* Selected excerpt *
I have a case where GraphSAGE returns NaN values if I use relationship weights. If I don't use relationship weights, the problem does not occur. I tried to reproduce on a smaller dataset, but I couldn't manage to do it.

The dump is available at: https://drive.google.com/file/d/1InMCuyjJaj2RGJ6eelx0Q2oPSddfafvZ/view?usp=share_link It's basically 50k medium posts with openAI embeddings (2GB unzipped). I added all the steps that I do (some might be redundant) to reproduce the error.

Project the graph:

CALL gds.graph.project(
    "articles",
    ["Article", "List"],
    'IN_LIST',
    {nodeProperties:['openaiEmbedding']}
)

Infer monopartite network:

CALL gds.nodeSimilarity.mutate('articles', 
  {topK:2000, mutateProperty:'score', mutateRelationshipType:'SIMILAR'})

WCC algo

CALL gds.wcc.write('articles', {writeProperty:'wcc', nodeLabels:['Article'], relationshipTypes:['SIMILAR']})

Use results of WCC algo to find the best start node for graph sampling

MATCH (a:Article)
WITH a.wcc AS wcc, count(*) AS count, collect(a)[0] AS node
ORDER BY count DESC LIMIT 1
CALL gds.alpha.graph.sample.rwr('trainGraph', 'articles', 
  {samplingRatio:0.20, startNodes:[id(node)], nodeLabels:['Article'], relationshipTypes:['SIMILAR']})
YIELD graphName
RETURN graphName

Train the model

CALL gds.beta.graphSage.train('trainGraph', 
  {embeddingDimension:64, relationshipWeightProperty:'score', 
  featureProperties:['openaiEmbedding'], modelName:'testModel'})

Stream the embeddings

CALL gds.beta.graphSage.stream('articles', 
  {modelName:'testModel', nodeLabels:['Article'], relationshipTypes:['SIMILAR']})
YIELD nodeId, embedding
RETURN * LIMIT 5

Returns

Screenshot from 2023-02-24 10-36-14

The problem goes away if I don't include relationshipWeightProperty during training.

FlorentinD commented 1 year ago

Thanks for reporting the bug! Its been a while since we saw a :bat: bug in our code. With your very helpful explanations, I am sure we will get to the bottom of it :)

brs96 commented 1 year ago

This is now fixed in the patch release 2.3.2. Do let us know if any issue with graphSage still exists.

* Requirement *
Decide whether each statement below agrees with the GraphSAGE bug report, answering yes or no and quoting the words of the report that settle it.
1. The NaN values also appear when relationship weights are left out.
2. The data dump consists of roughly 50k medium posts with openAI embeddings.
3. The fix was shipped in patch release 2.3.2.

* Provided material *
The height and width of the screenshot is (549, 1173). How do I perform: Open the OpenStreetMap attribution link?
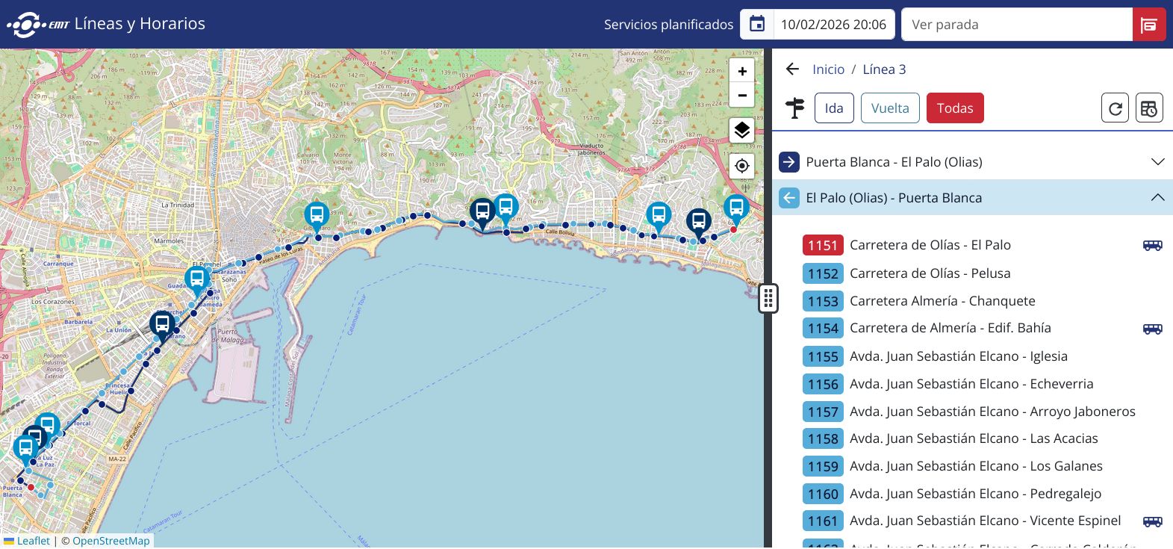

* Answer box *
1. No: "If I don't use relationship weights, the problem does not occur."
2. Yes: "It's basically 50k medium posts with openAI embeddings"
3. Yes: "This is now fixed in the patch release 2.3.2."